The High-Bouncing Ball

The High-Bouncing Ball

The top players today develop topspin on shots from the baseline that are bouncing 6-8 feet up from the court. The challenge here is how to take the ball in an effective manner.

Players today back up and try to strike the shot as high and deep as possible. The other challenge is to hit with power in the situation to keep the opponent deep in the court and not on offence. The physical capability of the player also plays a role and the type of shot hit.

The one-handed player usually uses underspin to place the ball deep and keep the opponent in the backcourt. The underspin also presents the ball down or low to the court which is an additional challenge for the topspin player.

The ball rotation is clockwise with topspin and counterclockwise with underspin so the player is hitting with the spin and not against it.

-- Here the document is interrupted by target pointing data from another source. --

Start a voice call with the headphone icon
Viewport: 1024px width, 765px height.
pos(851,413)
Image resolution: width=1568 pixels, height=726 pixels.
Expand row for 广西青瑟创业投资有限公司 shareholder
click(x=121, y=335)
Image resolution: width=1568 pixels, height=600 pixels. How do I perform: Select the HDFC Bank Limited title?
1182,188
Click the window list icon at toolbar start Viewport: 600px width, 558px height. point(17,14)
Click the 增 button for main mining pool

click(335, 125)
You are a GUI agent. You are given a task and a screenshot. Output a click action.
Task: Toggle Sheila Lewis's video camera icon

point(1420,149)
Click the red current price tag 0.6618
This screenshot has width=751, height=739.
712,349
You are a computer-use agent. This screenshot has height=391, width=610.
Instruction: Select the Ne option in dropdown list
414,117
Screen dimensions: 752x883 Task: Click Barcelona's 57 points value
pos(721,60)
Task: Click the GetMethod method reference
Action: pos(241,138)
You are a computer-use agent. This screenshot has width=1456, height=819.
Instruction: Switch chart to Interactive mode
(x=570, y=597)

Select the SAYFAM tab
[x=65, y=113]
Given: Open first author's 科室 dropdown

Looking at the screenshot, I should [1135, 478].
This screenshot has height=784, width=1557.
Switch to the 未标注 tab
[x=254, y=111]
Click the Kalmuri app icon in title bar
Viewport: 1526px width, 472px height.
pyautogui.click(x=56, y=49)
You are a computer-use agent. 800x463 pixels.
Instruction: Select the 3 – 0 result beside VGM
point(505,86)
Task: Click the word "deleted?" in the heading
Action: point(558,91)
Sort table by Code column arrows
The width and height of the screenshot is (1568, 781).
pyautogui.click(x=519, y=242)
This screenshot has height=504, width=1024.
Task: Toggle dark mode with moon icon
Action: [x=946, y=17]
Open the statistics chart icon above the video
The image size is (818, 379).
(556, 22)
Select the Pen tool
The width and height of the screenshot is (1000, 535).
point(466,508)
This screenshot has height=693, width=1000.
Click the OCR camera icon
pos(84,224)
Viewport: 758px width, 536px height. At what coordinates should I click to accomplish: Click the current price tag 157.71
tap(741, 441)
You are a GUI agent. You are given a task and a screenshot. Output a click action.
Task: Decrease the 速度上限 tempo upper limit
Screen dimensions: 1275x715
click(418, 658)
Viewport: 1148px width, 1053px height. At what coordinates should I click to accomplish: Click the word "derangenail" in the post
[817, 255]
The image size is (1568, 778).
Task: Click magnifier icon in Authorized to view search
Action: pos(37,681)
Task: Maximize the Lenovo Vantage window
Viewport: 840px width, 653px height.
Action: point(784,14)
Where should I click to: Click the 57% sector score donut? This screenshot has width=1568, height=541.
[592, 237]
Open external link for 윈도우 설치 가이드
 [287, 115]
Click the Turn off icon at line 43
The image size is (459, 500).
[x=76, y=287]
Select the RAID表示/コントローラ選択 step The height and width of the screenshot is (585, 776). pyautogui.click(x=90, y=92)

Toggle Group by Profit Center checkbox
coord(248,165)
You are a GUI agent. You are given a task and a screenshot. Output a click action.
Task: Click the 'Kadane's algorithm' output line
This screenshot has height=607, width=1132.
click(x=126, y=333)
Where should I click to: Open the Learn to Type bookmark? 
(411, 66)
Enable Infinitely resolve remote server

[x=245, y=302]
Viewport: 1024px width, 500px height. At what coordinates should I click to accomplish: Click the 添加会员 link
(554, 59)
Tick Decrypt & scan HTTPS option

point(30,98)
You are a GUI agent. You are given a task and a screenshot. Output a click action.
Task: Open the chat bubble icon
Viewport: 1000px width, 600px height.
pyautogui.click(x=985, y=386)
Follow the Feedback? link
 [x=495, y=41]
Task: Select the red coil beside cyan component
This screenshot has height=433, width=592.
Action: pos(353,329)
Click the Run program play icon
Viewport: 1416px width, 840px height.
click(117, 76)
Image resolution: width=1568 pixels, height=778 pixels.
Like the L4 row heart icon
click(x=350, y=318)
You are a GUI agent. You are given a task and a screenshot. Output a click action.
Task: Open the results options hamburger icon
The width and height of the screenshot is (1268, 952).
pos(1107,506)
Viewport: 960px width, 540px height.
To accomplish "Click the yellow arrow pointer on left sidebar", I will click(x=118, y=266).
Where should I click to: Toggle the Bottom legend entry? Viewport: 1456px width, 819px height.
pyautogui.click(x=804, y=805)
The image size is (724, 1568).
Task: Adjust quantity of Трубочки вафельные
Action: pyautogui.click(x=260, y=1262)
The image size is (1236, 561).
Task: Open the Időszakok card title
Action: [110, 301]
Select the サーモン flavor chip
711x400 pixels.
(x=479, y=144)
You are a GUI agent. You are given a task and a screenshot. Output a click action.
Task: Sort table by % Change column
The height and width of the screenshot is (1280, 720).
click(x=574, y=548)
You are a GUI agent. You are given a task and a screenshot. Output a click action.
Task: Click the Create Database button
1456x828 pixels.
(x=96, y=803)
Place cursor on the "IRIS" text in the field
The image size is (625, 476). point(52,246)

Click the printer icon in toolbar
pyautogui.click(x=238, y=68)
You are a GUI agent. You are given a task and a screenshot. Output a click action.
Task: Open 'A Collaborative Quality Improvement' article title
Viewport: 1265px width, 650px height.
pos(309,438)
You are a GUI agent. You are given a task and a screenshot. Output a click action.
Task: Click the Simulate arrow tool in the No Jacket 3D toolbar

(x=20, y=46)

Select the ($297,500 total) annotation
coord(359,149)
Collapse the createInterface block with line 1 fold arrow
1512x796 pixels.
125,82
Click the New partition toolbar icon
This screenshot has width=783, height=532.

The two-handed player has the additional hand on the racquet and this benefit of strength facilitates striking the ball with more power and taking the ball on the rise. The best example is Jimmy Connors with his two-handed backhand.  He could not only place the ball deep, it comes in like a rocket. I also feel the two-handed player today has an advantage on high-bouncing serves when returning.

The two most common ways to strike the ball are on the rise; (that is on its flight up before peak) and as the ball's flight path is coming down. The on the rise method is by far the most difficult and requires timing most players don’t have.  This is why the tactic of hitting the ball high presents the deepest and most difficult shots to return.